*** Opening Records shown ***

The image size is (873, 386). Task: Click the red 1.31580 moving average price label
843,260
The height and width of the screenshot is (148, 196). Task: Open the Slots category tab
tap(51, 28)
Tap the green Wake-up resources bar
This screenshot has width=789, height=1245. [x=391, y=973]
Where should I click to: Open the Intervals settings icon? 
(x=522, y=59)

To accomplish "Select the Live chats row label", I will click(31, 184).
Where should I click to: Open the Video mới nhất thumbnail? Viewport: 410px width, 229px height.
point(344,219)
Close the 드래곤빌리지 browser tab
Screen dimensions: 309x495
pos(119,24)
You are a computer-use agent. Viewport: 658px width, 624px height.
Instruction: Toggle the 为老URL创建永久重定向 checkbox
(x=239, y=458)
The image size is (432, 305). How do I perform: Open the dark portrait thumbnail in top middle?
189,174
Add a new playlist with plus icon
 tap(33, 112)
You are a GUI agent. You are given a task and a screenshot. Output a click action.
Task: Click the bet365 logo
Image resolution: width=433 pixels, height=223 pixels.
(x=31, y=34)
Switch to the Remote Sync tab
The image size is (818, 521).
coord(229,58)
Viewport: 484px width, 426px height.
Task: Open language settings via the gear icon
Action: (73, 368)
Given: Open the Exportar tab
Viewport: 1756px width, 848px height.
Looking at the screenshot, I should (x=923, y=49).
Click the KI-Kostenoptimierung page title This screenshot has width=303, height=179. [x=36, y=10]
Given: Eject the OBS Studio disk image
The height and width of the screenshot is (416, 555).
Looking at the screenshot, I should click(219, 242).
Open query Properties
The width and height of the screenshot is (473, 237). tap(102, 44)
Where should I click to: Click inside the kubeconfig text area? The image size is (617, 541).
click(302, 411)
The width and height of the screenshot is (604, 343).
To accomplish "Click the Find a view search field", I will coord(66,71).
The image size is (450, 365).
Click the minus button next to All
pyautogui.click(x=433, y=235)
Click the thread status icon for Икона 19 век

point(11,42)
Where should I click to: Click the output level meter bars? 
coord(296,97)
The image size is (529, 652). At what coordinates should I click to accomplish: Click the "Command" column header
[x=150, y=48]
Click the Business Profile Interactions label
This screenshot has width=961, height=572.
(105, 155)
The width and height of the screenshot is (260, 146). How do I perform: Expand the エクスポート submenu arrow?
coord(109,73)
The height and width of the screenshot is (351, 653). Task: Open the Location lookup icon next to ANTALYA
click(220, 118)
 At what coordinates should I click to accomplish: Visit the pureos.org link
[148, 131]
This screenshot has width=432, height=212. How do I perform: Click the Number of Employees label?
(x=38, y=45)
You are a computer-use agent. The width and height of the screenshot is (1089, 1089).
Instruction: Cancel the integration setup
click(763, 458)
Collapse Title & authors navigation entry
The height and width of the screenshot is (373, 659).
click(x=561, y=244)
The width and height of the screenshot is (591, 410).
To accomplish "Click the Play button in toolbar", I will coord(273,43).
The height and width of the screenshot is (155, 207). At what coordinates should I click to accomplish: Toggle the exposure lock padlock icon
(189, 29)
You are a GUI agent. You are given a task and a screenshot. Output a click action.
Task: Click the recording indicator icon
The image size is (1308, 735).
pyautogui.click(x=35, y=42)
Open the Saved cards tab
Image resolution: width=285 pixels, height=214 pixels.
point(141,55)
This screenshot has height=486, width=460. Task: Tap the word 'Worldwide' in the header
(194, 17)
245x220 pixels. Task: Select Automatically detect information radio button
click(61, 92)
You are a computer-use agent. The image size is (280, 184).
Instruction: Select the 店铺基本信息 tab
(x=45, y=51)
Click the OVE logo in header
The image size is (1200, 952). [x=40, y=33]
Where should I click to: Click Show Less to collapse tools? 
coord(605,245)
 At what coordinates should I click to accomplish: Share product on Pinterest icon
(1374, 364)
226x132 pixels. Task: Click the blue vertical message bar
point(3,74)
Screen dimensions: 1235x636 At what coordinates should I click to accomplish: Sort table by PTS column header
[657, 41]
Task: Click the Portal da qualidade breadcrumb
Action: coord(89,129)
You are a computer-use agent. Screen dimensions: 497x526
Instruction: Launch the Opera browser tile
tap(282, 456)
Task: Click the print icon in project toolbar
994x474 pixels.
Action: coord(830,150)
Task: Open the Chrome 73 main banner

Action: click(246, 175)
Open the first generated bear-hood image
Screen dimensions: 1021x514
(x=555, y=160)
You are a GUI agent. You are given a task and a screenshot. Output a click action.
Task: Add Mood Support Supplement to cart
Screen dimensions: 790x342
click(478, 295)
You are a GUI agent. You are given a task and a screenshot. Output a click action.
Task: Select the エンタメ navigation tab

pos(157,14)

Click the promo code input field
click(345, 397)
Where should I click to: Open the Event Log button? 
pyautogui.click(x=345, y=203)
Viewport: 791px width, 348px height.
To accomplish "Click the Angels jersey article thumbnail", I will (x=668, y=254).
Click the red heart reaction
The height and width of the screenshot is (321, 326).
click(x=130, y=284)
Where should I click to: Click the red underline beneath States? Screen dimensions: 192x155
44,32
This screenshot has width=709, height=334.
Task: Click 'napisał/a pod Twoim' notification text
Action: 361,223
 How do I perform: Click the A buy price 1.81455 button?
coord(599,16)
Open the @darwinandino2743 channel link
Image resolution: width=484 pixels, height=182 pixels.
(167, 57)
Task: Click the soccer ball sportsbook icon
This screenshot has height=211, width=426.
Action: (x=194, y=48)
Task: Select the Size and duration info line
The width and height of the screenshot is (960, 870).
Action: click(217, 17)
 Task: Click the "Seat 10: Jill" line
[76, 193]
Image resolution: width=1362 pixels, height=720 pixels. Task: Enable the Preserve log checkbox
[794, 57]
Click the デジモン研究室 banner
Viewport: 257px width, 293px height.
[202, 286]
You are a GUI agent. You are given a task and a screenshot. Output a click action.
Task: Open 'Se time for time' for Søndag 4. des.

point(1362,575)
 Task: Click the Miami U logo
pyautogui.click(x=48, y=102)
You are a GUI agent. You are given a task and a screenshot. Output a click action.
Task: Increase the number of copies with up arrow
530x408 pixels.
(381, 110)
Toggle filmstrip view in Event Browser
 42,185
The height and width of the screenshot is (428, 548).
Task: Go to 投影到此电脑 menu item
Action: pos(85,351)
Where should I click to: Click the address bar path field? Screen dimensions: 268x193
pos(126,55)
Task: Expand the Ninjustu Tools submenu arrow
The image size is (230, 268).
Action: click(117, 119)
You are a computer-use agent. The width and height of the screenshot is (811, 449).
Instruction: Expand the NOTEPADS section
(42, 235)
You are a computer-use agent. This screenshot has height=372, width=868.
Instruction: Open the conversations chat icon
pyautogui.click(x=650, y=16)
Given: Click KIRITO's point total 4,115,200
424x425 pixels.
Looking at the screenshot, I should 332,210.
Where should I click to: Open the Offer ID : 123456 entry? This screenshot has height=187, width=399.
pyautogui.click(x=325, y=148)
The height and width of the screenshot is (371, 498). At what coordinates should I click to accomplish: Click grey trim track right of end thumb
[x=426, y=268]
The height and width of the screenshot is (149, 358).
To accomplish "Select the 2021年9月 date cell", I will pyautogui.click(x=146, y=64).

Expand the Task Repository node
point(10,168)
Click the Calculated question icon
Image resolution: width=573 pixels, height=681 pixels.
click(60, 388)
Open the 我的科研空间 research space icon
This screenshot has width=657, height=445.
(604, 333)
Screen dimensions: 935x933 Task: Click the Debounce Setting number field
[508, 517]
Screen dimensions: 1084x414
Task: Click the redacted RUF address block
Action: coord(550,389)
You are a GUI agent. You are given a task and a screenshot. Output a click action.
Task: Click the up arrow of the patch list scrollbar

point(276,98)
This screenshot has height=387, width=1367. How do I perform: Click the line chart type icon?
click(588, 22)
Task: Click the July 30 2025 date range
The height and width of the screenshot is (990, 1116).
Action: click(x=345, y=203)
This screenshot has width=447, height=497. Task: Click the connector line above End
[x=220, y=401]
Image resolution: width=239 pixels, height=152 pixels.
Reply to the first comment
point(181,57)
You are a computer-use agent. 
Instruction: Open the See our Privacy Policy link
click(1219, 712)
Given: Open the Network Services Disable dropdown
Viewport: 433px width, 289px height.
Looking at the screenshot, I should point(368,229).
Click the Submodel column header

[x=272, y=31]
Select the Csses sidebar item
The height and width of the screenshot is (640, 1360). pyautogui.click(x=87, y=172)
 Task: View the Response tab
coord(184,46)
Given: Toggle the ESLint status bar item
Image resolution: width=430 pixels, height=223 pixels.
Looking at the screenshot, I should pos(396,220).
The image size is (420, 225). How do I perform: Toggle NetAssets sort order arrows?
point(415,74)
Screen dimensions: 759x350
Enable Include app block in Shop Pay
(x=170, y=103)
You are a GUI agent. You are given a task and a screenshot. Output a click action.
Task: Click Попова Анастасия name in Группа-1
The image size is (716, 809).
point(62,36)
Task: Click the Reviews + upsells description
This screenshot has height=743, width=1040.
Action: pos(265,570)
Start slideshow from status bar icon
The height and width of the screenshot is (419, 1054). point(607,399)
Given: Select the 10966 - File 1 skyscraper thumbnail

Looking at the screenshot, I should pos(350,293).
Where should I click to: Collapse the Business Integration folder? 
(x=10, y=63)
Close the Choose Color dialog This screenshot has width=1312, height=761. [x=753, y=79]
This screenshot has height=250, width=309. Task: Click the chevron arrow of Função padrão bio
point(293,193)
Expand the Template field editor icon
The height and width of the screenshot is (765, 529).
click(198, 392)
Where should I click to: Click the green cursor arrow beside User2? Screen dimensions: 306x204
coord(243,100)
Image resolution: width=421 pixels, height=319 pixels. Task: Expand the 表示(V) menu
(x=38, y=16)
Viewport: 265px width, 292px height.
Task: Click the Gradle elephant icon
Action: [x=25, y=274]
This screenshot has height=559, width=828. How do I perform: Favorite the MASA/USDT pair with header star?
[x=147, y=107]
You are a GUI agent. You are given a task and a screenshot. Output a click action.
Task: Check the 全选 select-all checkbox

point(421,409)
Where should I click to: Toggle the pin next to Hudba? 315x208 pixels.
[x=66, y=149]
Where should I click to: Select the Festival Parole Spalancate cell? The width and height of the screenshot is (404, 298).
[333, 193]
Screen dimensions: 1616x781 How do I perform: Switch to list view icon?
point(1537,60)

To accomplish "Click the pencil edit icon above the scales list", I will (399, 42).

*** Closing Records shown ***

From the first line above through the line that contains "Given: Open the Exportar tab", quote each line exactly. Output nothing more.

> [Task response]
The image size is (873, 386). Task: Click the red 1.31580 moving average price label
843,260
The height and width of the screenshot is (148, 196). Task: Open the Slots category tab
tap(51, 28)
Tap the green Wake-up resources bar
This screenshot has width=789, height=1245. [x=391, y=973]
Where should I click to: Open the Intervals settings icon? 
(x=522, y=59)

To accomplish "Select the Live chats row label", I will click(31, 184).
Where should I click to: Open the Video mới nhất thumbnail? Viewport: 410px width, 229px height.
point(344,219)
Close the 드래곤빌리지 browser tab
Screen dimensions: 309x495
pos(119,24)
You are a computer-use agent. Viewport: 658px width, 624px height.
Instruction: Toggle the 为老URL创建永久重定向 checkbox
(x=239, y=458)
The image size is (432, 305). How do I perform: Open the dark portrait thumbnail in top middle?
189,174
Add a new playlist with plus icon
 tap(33, 112)
You are a GUI agent. You are given a task and a screenshot. Output a click action.
Task: Click the bet365 logo
Image resolution: width=433 pixels, height=223 pixels.
(x=31, y=34)
Switch to the Remote Sync tab
The image size is (818, 521).
coord(229,58)
Viewport: 484px width, 426px height.
Task: Open language settings via the gear icon
Action: (73, 368)
Given: Open the Exportar tab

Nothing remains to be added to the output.